Worshipful Transcendental Eminent Authorities Of The Domain

Servitor: City Manager, City Manager, the peasants are revolting!

City Manager: I'll say, they're perfectly disgusting!

Servitor: With all due respect, Your Worshipful Transcendental Eminent Authority of the Domain, this is serious! They are collecting signatures on a petition asking that the redevelopment plan be put to a vote. The five ringleaders are asking as citizens for "the right to vote on changes for our city so it is for the betterment of our entire community not a few select developers and land owners."

City Manager: This shall not stand! Call out the police chief! Call out the firemen! Call out [cue Darth Vader theme] the lawyers! We will file suit against these traitorous vipers this very day!
No, it's true. The city of St Pete Beach, Florida is filing suit against five citizens who are circulating a petition asking that the "redevelopment plan" be put to a vote. Can a mere irrelevant footnote to US History such as the First Amendment stand in the way of Worshipful Transcendental Eminent Authorities of the Domain?

You be the judge:
Congress shall make no law respecting an establishment of religion, or prohibiting the free exercise thereof; or abridging the freedom of speech, or of the press; or the right of the people peaceably to assemble, and to petition the government for a redress of grievances.
Shrinkwrapped wrote about free speech and liberals just the other day:
Most people do not like to be criticized. It hurts our feelings when it is accurate and it infuriates us when it is unfair. Most authority figures do not like to be challenged. ... This is human nature, not likely to change any time soon.

When we bring these tendencies into the political arena, where people often feel passionately about their positions, the tendency to hear disagreement as criticism and the tendency to react to criticism, real and imagined, with anger and resentment, is exponentially increased. Throughout history the first move of most tyrants, as soon as they consolidated their power, was to institute censorship of the press. While such a direct assault on our free speech rights is unlikely here, the greater danger exists of an incremental erosion of free speech rights under the guise of liberal good intentions.

:: RECORDED DATA ::
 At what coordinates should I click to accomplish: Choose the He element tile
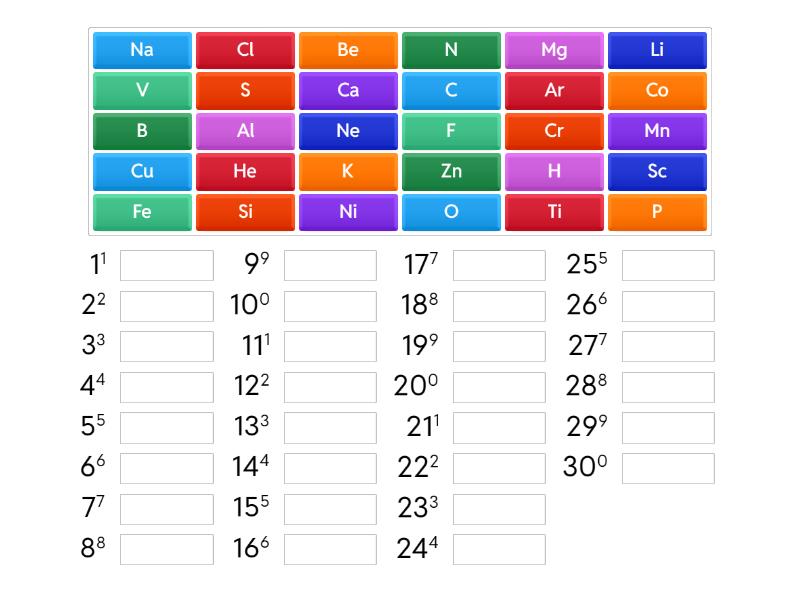tap(245, 172)
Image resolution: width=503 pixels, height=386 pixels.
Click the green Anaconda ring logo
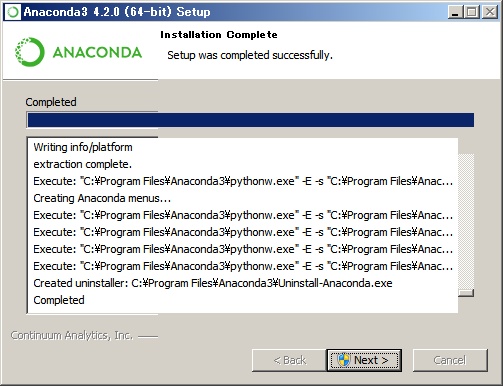[30, 52]
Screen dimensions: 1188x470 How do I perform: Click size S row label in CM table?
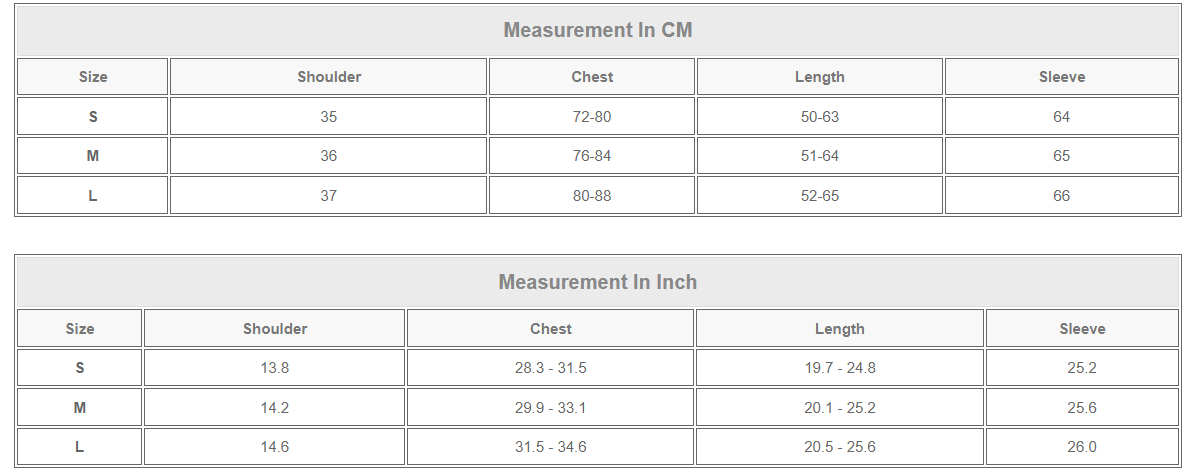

:: TASKS TO COMPLETE ::
1/ In the St Pete Beach petition post, what are the five citizens asking to have put to a vote?
2/ Please carry on the St Pete Beach petition post from its final sentence.

:: OUTPUTS ::
1/ The city's redevelopment plan.

2/
I'd say this is a pretty direct attack against the First Amendment. I'd say it's happening everywhere in the States. It's not just liberals doing it; petty officialdom prefers a docile lot of serfs so that they can largely direct their resources to negotiating with the big money boys. See also No Oil For Pacifists, and his latest roundup on the Alito nomination. I think Carl's quotes show why a psychoanalyst would be brooding about free speech. A "the right group should win" legal system equates to feudalism.


Comments:
Yes. HUD published regulations forbidding advocacy against housing projects for disadvantaged groups, and it was fought out in court.

The Center for Individual Rights handled at least some of these cases. It has been a long hard legal fight to get private developers to stop suing private citizens using the HUD regulations.

You might want to see the latest in the Travis Compton case. This stuff would make the average citizen's hair stand on end. A private developer who wanted bond funding for a HUD-approved project in Fresno sued councilmen for voting against bond funding and private citizens for petitioning the council against funding the project.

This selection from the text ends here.